WhatsApp U-turn On Privacy Gets EU Challenge
A seismic shift in privacy policy by messaging app WhatsApp this summer, when it said it would begin sharing user data with parent company Facebook including for ad targeting, has now attracted the attention of European’s data protection watchdog group, the Article 29 Working Party.
The WP29 group wrote to WhatsApp founder Jan Koum yesterday, setting out its concerns about the privacy policy U-turn, including how the shift was communicated to users.
“The Article 29 Working Party (WP29) has serious concerns regarding the manner in which the information relating to the updated Terms of Service and Privacy Policy was provided to users and consequently about the validity of the users’ consent,” it writes.
“WP29 also questions the effectiveness of control mechanisms offered to users to exercise their rights and the effects that the data sharing will have on people that are not a user of any other service within the Facebook family of companies.”
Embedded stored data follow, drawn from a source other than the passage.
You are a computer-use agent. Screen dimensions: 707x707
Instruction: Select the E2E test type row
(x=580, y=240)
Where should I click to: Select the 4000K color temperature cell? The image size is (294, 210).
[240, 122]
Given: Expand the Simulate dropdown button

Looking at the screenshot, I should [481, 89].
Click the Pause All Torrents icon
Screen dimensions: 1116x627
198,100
It adds that its various members, so basically all the national DPAs of EU Member States, will “act in a coordinated way” to target any problems they identify, with a dedicated working group for enforcement actions set to address the WhatsApp issue specifically.
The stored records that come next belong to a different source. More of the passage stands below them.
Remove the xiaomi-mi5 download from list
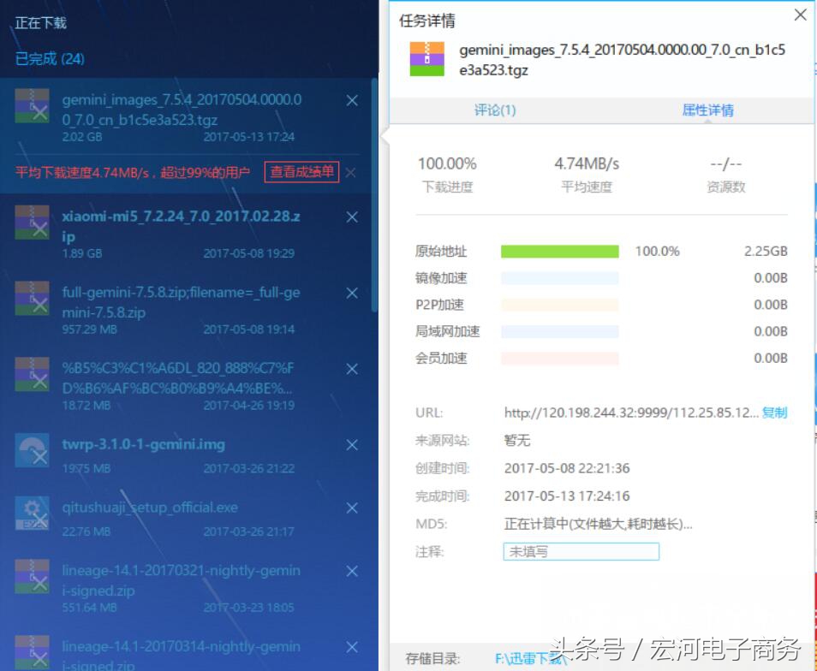Viewport: 817px width, 671px height. tap(351, 217)
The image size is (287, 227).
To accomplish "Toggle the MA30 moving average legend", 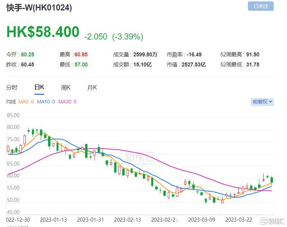I will pyautogui.click(x=67, y=102).
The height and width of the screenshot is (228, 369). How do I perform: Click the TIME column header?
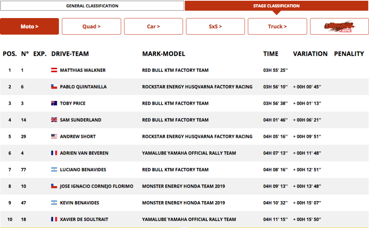pos(271,54)
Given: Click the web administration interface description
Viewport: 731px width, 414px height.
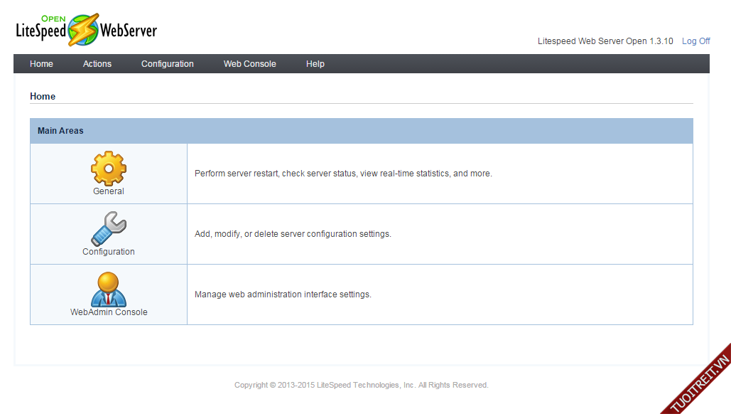Looking at the screenshot, I should coord(283,294).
The letter asks WhatsApp for details of the specific data being shared, including data categories, source and recipients, and the effects of the data transfer on users and on “potential third persons”, so the working group can assess whether changes are necessary to ensure legal compliance.
The Wp29 group also urges WhatsApp to stop passing user data to Facebook while it investigates the legality of the arrangement.
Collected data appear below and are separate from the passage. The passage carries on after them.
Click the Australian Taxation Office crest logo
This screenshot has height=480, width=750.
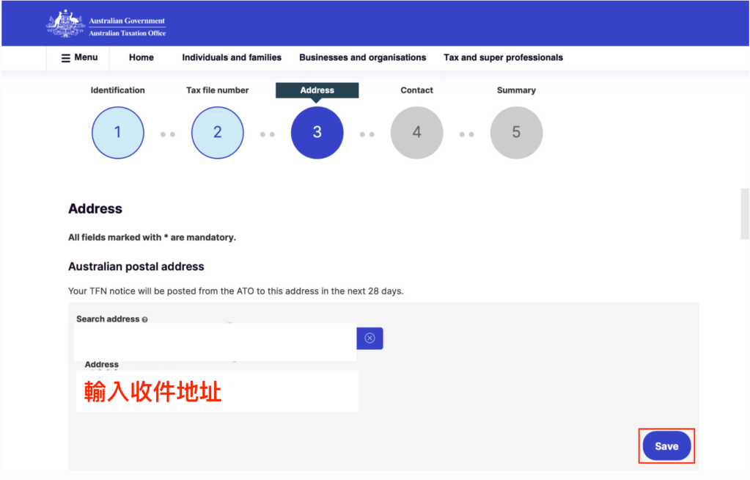point(66,23)
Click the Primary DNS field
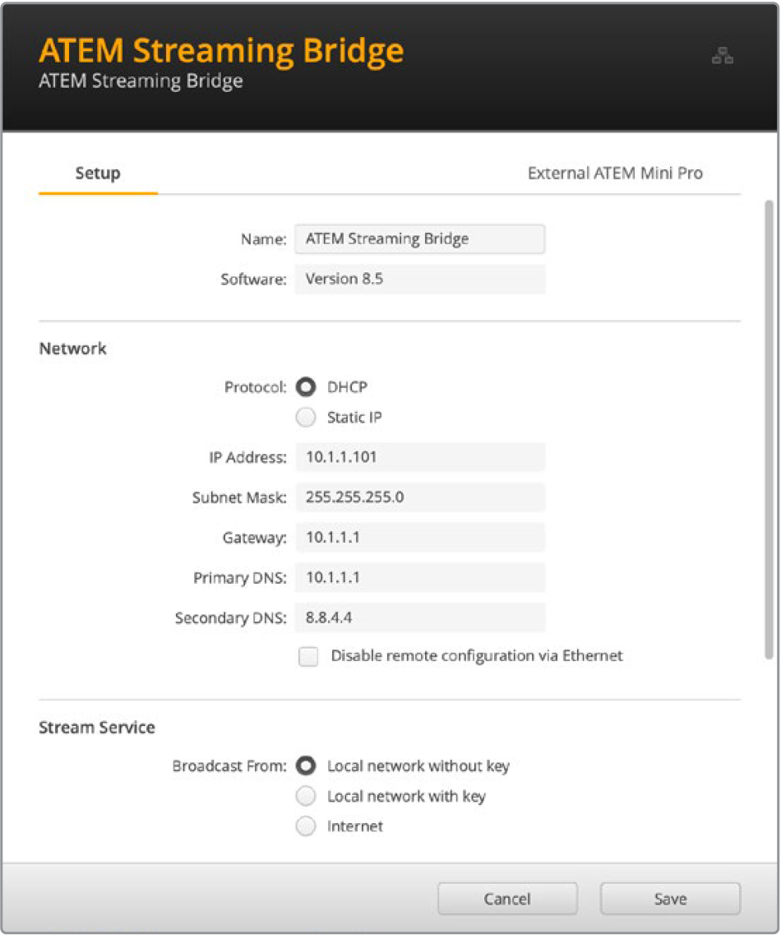 (419, 577)
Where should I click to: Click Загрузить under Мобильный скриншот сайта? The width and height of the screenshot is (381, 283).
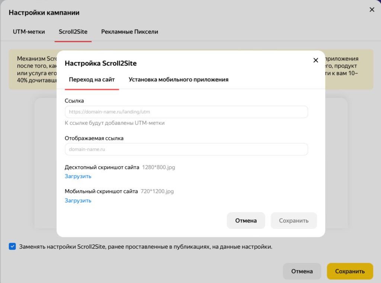coord(78,200)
WhatsApp declined to specify whether it would be halting data-sharing in Europe, per the WP29’s request, when we asked.
WhatsApp made the following statement: “We’re working with data protection authorities to address their questions. We’ve had constructive conversations, including before our update, and we remain committed to respecting applicable law.”
The WhatsApp-Facebook privacy policy U-turn had already drawn criticism from individual European Union member country data protection agencies, including the ICO in the UK and the Hamburg City DPA in Germany.
Europe’s competition commissioner, Margrethe Vestager, has also publicly flagged the arrangement as a concern, suggesting new rules are needed to enable the region’s regulators to keep up with tech giants’ use of data.